Comment 20 Dan Dart 2010-09-24 01:31:44 UTC
Hope this helps. http://www.tinyogg.com/watch/k88KB/
Comment 21 Bjorn Helgaas 2010-09-24 16:16:07 UTC
Ok, let me back up a bit.  Please correct any misconceptions below:

1) The problem is a hang after we've started running user-mode init
   scripts (udev, etc).
2) It never happens with 2.6.34.
3) It sometimes happens with 2.6.35, but not always.
4) When the system is hung, plugging in a USB device gets it going again.

Let's see if we can figure out what is hanging.  In /etc/udev/udev.conf,
set udev_log to "debug".  The user-mode output doesn't go to dmesg, so
you'll have to dig around in /var/log or capture it with video.

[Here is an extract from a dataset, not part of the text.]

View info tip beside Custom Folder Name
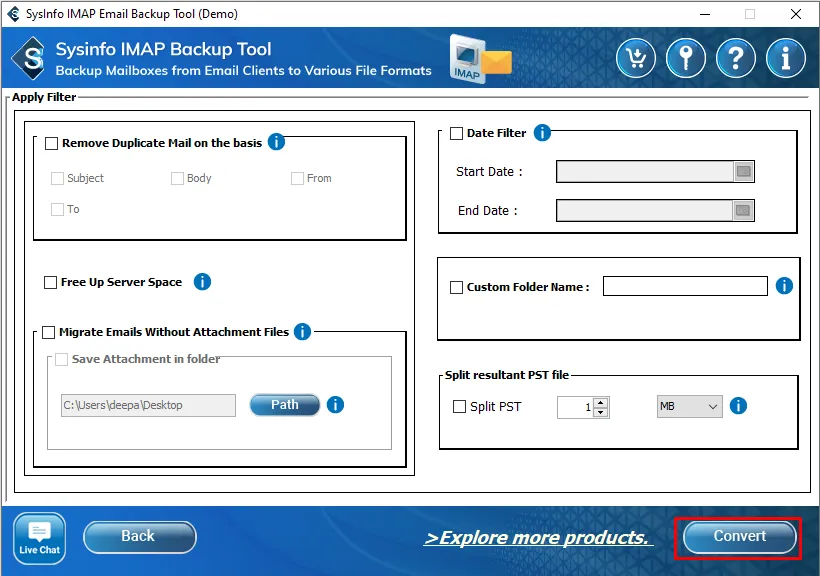click(784, 286)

Both 2.6.34 and 2.6.35 have "pci=use_crs" turned on by default. If the
problem never happens with 2.6.34, I'm even more confused about how
"pci=nocrs" can make a difference in 2.6.35.  2.6.34 and 2.6.35 should
be basically the same in that area.  Maybe it'd be worth collecting a
dmesg log from 2.6.34 and comparing it with the 2.6.35 one.

If the problem is reproducible enough, I suppose bisection between
2.6.34 and 2.6.35 would be one option.
Comment 22 Dan Dart 2010-10-09 10:18:04 UTC
Not sure about 2) - I'll have to test it - but I don't recall it. (2nd to last paragraph)..
3) - I think it depends on the power the system is using.
4) - Well, after a few goes, anyway.

Going to boot now with pci=nocrs ignore_loglevel and film it.
Comment 23 Dan Dart 2010-10-09 10:29:03 UTC
Strange - without pci-nocrs, making the change to the udev.conf file just made it boot sensibly! No idea what's up with that.
Comment 24 Florian Mickler 2011-01-12 08:21:51 UTC
Dan, do you still experience problems with current kernels? 
Can you still reproduce the hang or did you find out what made udev hang at bootup?
Comment 25 Dan Dart 2011-01-26 18:47:33 UTC
Still no idea - but it's fixed in 2.6.37 at least. Possibly 2.6.36 too. I'm still puzzled how making udev more verbose actually helped.